At very least, zabbixWebURL and listenURL must be defined, which are essential to communicate between the IAS backend, Zabbix server and Zabbix frontend. The Zabbix frontend credentials typically need to be adjusted as well.

Installation of the web frontend module

From the directories of the extracted IAS package, copy the module files to the Zabbix module directory.

cp -R frontend/modules/ias /usr/share/zabbix/modules

In the Zabbix frontend, the module can now be activated using Administration, General, Modules by clicking Scan directory. An entry called Advanced Services Module should appear in the list. Click on the red Disabled link to activate it. It should switch to a green Enabled.

Now, a new main menu entry called Advanced Services should appear under Services. Note that the IAS backend needs to connect successfully to the Zabbix server at least once before the frontend module can be used. This is because it sets a global macro named {$IRS_URL}, which contains the URL by the Zabbix frontend and media type to connect to the backend.

Once the global macro is set, you can click on the new menu entry to see the currently configured advanced services.

Configuration

Automatic configuration

For your convenience, it's possible to automatically configure your Zabbix installation. For that, the Zabbix options need to be configured to use the default super admin user account "Admin".

Then, the installation can be started with this command:

/usr/local/intellitrend/ias/bin/intellitrend-advanced-services --install

This command will check and, if required, install the media type "IntelliTrend Advanced Services Webhook", the action "Report problems to IntelliTrend Advanced Services" to use the media type for any problems as well as the user media for the default super admin user ("Admin").

Manual configuration

Alternatively, it's also possible to perform the configuration steps in Zabbix manually.

Importing the media type

Import the file zabbix/templates/mediatype.yaml.

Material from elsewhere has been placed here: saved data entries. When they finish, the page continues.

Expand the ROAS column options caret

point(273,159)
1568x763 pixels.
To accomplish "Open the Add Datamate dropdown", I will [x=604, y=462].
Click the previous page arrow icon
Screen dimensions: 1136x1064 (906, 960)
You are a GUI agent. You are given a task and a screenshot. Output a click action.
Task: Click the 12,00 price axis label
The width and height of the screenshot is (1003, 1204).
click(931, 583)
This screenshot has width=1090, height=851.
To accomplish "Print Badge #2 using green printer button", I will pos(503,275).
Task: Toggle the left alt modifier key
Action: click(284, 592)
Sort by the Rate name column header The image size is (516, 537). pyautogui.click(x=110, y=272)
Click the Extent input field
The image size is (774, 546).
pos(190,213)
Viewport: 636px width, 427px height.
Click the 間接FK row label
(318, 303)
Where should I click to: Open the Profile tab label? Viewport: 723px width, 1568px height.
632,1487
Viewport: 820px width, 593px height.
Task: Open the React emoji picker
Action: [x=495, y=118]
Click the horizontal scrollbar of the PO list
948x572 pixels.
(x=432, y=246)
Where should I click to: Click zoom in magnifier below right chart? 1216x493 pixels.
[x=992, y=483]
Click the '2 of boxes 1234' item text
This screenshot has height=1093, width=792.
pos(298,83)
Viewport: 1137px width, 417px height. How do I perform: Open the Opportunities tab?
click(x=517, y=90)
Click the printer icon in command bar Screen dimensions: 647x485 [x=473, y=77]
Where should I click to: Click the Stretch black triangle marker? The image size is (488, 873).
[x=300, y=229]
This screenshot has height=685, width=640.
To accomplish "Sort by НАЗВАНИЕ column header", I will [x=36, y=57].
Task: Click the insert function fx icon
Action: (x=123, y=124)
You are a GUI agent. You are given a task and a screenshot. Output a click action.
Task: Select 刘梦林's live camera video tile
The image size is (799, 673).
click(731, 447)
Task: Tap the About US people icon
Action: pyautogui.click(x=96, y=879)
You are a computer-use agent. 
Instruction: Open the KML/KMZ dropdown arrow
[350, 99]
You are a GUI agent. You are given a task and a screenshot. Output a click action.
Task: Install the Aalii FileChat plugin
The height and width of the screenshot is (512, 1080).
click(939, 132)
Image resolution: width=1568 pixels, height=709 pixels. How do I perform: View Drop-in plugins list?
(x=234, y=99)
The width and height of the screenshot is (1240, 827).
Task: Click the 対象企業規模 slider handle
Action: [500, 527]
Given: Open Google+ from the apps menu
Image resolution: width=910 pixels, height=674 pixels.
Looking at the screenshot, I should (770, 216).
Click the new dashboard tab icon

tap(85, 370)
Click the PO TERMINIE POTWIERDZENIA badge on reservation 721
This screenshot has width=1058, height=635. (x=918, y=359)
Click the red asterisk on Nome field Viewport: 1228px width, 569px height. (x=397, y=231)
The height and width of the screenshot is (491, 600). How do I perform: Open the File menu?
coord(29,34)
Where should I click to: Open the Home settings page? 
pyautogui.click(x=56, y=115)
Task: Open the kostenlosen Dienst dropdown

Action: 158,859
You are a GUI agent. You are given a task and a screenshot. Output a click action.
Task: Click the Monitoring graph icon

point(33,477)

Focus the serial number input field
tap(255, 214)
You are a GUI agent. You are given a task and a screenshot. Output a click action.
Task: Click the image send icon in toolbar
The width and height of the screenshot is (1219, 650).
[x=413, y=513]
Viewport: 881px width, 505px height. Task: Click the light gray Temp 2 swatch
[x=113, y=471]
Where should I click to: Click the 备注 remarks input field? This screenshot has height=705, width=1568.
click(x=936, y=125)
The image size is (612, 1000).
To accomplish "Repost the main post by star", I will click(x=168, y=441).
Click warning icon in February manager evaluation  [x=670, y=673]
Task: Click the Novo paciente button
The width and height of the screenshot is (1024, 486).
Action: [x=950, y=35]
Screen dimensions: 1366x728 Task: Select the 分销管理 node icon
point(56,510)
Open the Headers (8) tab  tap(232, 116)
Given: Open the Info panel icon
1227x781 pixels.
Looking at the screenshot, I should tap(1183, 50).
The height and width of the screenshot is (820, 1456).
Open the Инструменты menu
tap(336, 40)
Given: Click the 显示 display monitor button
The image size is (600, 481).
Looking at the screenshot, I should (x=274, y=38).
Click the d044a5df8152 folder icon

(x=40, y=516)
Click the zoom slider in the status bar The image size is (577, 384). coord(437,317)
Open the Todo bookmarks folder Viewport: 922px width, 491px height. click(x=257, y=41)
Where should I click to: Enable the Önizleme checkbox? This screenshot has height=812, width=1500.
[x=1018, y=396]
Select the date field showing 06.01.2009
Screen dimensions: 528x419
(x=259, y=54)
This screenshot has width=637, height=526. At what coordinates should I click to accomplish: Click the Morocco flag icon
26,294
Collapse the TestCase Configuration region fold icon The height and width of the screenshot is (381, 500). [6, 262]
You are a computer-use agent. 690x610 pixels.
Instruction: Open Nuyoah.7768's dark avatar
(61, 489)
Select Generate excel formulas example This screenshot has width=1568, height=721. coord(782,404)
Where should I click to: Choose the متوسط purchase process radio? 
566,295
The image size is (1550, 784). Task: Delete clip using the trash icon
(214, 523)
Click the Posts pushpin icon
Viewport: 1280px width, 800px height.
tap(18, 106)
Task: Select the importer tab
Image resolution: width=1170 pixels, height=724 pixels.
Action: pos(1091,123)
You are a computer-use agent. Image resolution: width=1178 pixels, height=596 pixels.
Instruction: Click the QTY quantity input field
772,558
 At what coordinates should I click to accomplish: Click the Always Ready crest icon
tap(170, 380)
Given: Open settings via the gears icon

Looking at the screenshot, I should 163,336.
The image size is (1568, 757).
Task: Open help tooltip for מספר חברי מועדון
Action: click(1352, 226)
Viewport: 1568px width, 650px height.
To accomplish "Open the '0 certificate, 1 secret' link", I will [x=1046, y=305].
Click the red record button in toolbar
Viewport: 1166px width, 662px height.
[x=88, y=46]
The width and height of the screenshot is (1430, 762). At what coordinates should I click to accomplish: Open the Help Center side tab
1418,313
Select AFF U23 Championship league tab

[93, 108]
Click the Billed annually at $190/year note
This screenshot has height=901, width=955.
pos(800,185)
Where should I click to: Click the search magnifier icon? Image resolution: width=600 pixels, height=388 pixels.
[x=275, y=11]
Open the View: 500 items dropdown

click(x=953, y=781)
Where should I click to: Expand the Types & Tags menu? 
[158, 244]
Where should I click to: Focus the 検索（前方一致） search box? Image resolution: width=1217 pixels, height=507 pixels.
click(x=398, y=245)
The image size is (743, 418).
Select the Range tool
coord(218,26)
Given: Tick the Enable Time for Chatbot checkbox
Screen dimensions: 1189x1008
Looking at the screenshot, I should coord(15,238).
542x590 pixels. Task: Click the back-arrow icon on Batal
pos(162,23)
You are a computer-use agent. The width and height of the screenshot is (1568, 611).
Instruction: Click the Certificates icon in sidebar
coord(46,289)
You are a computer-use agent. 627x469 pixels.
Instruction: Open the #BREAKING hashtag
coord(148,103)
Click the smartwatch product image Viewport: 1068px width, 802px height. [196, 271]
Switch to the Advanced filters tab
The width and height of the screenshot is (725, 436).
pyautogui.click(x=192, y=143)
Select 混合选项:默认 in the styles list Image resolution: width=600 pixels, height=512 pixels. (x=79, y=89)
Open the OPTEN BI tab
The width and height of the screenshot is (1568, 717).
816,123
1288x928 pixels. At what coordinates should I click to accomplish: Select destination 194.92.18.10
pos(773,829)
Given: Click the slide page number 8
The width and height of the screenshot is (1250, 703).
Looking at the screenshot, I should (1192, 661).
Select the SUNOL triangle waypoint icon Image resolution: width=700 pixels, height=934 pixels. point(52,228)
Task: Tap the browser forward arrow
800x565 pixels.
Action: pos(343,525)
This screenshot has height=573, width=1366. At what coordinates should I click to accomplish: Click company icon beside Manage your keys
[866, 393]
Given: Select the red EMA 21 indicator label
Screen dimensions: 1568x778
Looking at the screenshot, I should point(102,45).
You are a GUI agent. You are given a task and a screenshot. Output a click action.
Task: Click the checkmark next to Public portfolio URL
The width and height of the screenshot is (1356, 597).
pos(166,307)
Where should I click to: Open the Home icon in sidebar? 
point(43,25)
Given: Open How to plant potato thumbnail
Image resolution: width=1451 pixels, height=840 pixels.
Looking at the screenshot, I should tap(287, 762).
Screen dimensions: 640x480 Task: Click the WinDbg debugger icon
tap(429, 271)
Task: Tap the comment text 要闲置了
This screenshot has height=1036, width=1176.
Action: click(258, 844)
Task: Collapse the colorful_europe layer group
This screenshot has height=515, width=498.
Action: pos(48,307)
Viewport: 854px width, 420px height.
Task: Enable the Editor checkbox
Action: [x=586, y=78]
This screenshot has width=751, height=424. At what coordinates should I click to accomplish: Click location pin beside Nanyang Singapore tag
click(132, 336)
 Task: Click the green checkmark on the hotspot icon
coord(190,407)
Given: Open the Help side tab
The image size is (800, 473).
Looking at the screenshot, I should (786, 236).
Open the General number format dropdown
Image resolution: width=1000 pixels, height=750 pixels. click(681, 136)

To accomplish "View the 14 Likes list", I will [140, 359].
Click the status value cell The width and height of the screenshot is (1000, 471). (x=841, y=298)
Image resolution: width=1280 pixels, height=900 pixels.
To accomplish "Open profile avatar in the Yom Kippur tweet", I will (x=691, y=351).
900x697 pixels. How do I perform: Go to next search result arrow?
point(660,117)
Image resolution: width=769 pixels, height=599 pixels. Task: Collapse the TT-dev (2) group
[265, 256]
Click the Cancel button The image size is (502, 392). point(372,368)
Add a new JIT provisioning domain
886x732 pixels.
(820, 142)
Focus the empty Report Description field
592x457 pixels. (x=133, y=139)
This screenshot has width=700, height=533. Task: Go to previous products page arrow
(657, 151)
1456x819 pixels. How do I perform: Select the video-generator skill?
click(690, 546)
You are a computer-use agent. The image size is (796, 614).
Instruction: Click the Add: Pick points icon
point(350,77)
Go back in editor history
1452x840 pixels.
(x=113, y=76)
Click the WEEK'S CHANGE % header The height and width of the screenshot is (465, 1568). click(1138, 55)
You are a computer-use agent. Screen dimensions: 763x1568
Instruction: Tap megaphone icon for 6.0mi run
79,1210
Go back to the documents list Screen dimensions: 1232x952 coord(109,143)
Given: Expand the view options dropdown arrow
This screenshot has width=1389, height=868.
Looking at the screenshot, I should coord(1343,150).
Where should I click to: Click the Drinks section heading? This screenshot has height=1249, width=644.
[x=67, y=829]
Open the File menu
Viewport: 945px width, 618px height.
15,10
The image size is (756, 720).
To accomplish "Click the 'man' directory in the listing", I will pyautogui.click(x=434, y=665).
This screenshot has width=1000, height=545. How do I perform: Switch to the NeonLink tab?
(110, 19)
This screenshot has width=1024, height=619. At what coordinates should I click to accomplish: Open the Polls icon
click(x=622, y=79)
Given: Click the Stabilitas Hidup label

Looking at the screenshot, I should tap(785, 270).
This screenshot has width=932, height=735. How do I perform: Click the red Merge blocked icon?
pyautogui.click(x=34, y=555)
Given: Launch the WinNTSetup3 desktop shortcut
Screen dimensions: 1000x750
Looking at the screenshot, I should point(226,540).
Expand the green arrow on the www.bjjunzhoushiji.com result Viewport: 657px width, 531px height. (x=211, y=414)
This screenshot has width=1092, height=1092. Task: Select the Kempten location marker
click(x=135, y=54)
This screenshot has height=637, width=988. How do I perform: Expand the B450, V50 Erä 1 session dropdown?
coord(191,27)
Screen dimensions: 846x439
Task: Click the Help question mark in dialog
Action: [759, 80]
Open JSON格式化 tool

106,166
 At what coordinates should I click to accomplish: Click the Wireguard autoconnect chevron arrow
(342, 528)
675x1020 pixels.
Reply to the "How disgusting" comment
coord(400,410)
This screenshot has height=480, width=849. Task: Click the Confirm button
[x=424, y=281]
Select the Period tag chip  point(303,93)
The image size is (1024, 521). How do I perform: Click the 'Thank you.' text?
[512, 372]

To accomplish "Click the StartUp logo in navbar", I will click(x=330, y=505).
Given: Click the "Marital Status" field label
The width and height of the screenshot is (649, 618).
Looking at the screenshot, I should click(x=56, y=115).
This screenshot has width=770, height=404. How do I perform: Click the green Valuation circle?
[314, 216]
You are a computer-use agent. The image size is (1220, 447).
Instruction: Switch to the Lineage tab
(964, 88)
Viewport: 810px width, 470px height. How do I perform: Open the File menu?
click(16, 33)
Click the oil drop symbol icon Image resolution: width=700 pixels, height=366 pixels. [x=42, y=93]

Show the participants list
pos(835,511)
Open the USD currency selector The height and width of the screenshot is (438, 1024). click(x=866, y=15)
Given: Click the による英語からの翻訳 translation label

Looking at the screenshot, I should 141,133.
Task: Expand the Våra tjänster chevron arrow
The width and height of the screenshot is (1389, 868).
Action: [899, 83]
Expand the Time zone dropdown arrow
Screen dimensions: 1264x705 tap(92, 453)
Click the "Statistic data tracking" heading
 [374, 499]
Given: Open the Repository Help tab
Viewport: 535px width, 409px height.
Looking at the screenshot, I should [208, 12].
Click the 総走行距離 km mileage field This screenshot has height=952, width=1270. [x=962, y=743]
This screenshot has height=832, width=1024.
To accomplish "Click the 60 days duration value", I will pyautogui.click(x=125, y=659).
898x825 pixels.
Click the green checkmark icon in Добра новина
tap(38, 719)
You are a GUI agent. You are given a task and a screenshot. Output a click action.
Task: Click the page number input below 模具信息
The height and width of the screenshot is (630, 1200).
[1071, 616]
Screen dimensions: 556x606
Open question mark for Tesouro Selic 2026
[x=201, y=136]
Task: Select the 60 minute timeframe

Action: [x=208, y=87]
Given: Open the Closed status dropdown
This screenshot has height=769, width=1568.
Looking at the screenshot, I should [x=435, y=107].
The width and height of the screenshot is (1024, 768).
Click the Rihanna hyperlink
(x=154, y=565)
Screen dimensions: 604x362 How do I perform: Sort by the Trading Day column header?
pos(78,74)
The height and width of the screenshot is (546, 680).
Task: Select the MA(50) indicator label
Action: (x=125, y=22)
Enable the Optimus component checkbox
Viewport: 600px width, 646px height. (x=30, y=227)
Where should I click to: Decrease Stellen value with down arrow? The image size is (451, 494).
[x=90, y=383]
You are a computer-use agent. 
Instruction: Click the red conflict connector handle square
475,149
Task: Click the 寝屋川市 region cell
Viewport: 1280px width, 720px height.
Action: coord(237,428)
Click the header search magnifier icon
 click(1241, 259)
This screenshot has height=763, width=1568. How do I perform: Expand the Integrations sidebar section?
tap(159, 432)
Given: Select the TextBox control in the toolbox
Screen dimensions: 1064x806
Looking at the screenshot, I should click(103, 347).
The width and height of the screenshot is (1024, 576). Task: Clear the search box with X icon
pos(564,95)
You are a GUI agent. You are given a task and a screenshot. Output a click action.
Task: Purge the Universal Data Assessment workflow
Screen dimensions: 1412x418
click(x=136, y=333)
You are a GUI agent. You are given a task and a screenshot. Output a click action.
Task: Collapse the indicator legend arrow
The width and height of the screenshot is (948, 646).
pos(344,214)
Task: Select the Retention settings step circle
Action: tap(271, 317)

If the Zabbix server and the Zabbix frontend are not on the same host, edit the imported media type "IntelliTrend Advanced Services" and change "localhost" in the ias_url parameter to the correct host. Make sure that the URI stays the same (/api/webhook). When allowedHosts is used, this setting needs also to be adjusted.

image-20210510124753706

Creating the trigger action

Actions cannot be imported to Zabbix, so they have to be created by hand.

Action definition:

image-20210510124936269

  • Set name to "Report problems to IntelliTrend Advanced Services"
  • Add condition for tag name "IasKey" and another for "IasHost" (must match the tag names in IAS configuration)

Operations:

image-20210510130938418

  • Uncheck "Pause operations for suppressed problems"
  • Set "Recovery operations" to "Notify all involved"
  • Set "Update operations" to "Notify all involved"

Options for operation 1:

image-20210510125459554

Staring the backend service

After the action and media type has been created, the service can be enabled and started:

systemctl enable --now intellitrend-advanced-services

Check if the service is in the state "running" using the status command:

systemctl status intellitrend-advanced-services

Now the menu entry Advanced Services in the frontend should display an empty service list.

Zabbix usage

General rules

Hosts

IAS differentiates between two types of hosts:

  • Real hosts are the last host in a service dependency graph. Those are the hosts where the actual metrics are measured.
  • Virtual hosts are all host between the Zabbix service and the real hosts. They can also have items and triggers for other purposes than service monitoring, but they will be ignored by IAS if they're not tagged accordingly.

Tags

IAS connects triggers with items from other hosts using tags.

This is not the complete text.